• Aim:
Reproduce the material from its first line through the line holding "[x=464, y=199]", inclusive, requests and all, offsetting each coordinate in the answers by 51.

=-=-=

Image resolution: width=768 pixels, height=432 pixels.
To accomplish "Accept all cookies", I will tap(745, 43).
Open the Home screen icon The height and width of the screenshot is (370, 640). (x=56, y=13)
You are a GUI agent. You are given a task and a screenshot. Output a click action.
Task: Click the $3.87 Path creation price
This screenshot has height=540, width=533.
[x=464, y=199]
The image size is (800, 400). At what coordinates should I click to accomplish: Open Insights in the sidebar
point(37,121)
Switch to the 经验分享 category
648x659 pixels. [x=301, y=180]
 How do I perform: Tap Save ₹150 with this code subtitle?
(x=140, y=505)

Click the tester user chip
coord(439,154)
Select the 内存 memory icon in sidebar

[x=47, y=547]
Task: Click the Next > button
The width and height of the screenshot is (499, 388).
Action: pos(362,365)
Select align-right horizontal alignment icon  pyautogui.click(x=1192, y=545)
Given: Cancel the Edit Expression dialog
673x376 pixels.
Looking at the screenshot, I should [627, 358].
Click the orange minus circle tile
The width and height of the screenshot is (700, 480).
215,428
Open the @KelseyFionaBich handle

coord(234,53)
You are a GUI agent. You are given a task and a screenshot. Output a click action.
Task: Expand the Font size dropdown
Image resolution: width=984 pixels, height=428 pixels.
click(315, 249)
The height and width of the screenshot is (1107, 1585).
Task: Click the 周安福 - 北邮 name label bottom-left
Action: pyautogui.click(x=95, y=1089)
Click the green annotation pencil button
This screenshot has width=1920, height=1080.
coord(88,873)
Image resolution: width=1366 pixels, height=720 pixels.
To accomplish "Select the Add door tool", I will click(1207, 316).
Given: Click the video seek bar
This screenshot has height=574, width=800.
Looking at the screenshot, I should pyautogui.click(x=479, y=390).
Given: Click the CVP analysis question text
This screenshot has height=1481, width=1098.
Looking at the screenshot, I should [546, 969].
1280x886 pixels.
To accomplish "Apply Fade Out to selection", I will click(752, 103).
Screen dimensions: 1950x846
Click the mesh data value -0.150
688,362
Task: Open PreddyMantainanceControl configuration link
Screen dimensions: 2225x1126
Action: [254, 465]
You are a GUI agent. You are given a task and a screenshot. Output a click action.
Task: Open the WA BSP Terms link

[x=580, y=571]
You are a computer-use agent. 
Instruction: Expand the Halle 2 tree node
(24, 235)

=-=-=

• Worked solution:
Image resolution: width=768 pixels, height=432 pixels.
To accomplish "Accept all cookies", I will tap(796, 94).
Open the Home screen icon The height and width of the screenshot is (370, 640). (x=107, y=64)
You are a GUI agent. You are given a task and a screenshot. Output a click action.
Task: Click the $3.87 Path creation price
This screenshot has height=540, width=533.
[x=515, y=250]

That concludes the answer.